I am building a big Algo. and I got stuck trying to code a helping algo.
I found some good examples in the Interner but all of them are missing a small and important detail:
I need to code a methode: combine(int[] numbers, int n)
numbers
is an array of unique numbers, for example: {1,2,3,4,5,6,7,8,9}
and n
is the length of the combinations, for example: n=3 -> [1,2,3] or [7,2,5]
as simple example of the method:
int[] numbers = {1,2,3,4}
System.out.println(combine(numbers,2))
the output should look like this:
1,2
1,3
1,4
2,3
2,4
3,4
its very important that redundant does not come out, such as: 1,2
and 2,1
and also not same numbers such as 1,1
or 2,2
the code that I found looks like this: (it does not remove redundant and that is my problem)
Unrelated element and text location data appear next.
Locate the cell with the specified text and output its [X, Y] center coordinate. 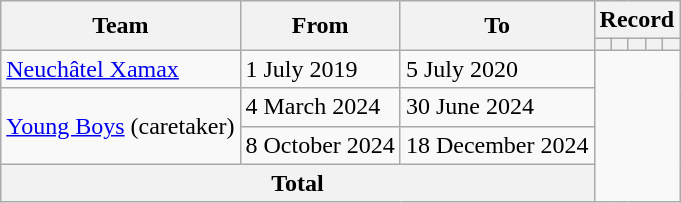
Young Boys (caretaker) [120, 126]
18 December 2024 [497, 145]
Team [120, 26]
To [497, 26]
From [320, 26]
Neuchâtel Xamax [120, 69]
4 March 2024 [320, 107]
8 October 2024 [320, 145]
1 July 2019 [320, 69]
Record [637, 20]
Total [298, 183]
30 June 2024 [497, 107]
5 July 2020 [497, 69]
Detect which cell encompasses the target text, then output its (X, Y) center coordinate. 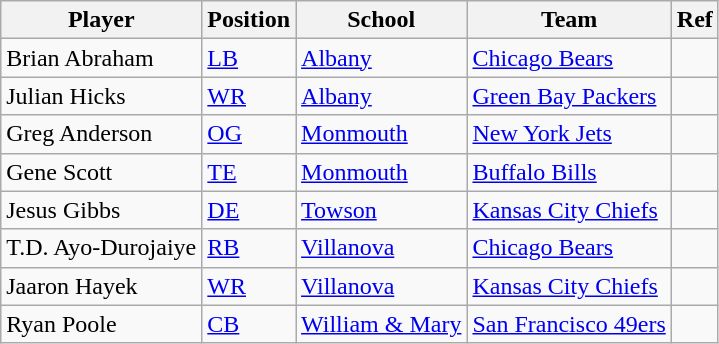
DE (249, 210)
RB (249, 248)
LB (249, 58)
School (382, 20)
Towson (382, 210)
San Francisco 49ers (569, 324)
Greg Anderson (102, 134)
OG (249, 134)
Jaaron Hayek (102, 286)
Team (569, 20)
Buffalo Bills (569, 172)
William & Mary (382, 324)
Julian Hicks (102, 96)
CB (249, 324)
New York Jets (569, 134)
T.D. Ayo-Durojaiye (102, 248)
Brian Abraham (102, 58)
Green Bay Packers (569, 96)
Ryan Poole (102, 324)
Player (102, 20)
Ref (694, 20)
Gene Scott (102, 172)
Position (249, 20)
Jesus Gibbs (102, 210)
TE (249, 172)
For the text-containing cell, return its midpoint in (x, y) coordinate format. 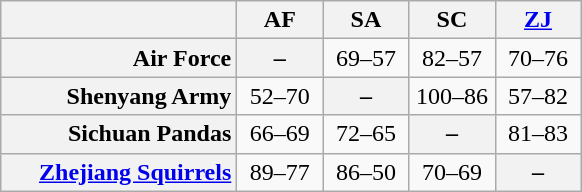
Shenyang Army (119, 96)
SC (452, 20)
Sichuan Pandas (119, 134)
86–50 (366, 172)
70–76 (538, 58)
81–83 (538, 134)
82–57 (452, 58)
72–65 (366, 134)
57–82 (538, 96)
52–70 (280, 96)
Air Force (119, 58)
100–86 (452, 96)
SA (366, 20)
69–57 (366, 58)
66–69 (280, 134)
ZJ (538, 20)
70–69 (452, 172)
Zhejiang Squirrels (119, 172)
89–77 (280, 172)
AF (280, 20)
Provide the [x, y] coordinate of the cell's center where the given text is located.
public static List<int[]> combinations(int n, int[] arr) {
List<int[]> list = new ArrayList<>();
// Calculate the number of arrays we should create
int numArrays = (int)Math.pow(arr.length, n);
// Create each array
for(int i = 0; i < numArrays; i++) {
list.add(new int[n]);
}
// Fill up the arrays
for(int j = 0; j < n; j++) {
// This is the period with which this position changes, i.e.
// a period of 5 means the value changes every 5th array
int period = (int) Math.pow(arr.length, n - j - 1);
for(int i = 0; i < numArrays; i++) {
int[] current = list.get(i);
// Get the correct item and set it
int index = i / period % arr.length;
current[j] = arr[index];
}
}
return list;
}
and I did call it in main like this:
public static void main(String[] args) {
int[] current = {1,2,3,4,5,6,7,8,9};
List<int[]> s = combinations(2,current);
for(int j = 0; j < s.size(); j++) {
System.out.println(((int[])s.get(j))[0] +"," +((int[])s.get(j))[1]);
}
}
and the output looks the same like the one before but with more combinations and alot of redundants
how to edit the code above to get the output with out redundants?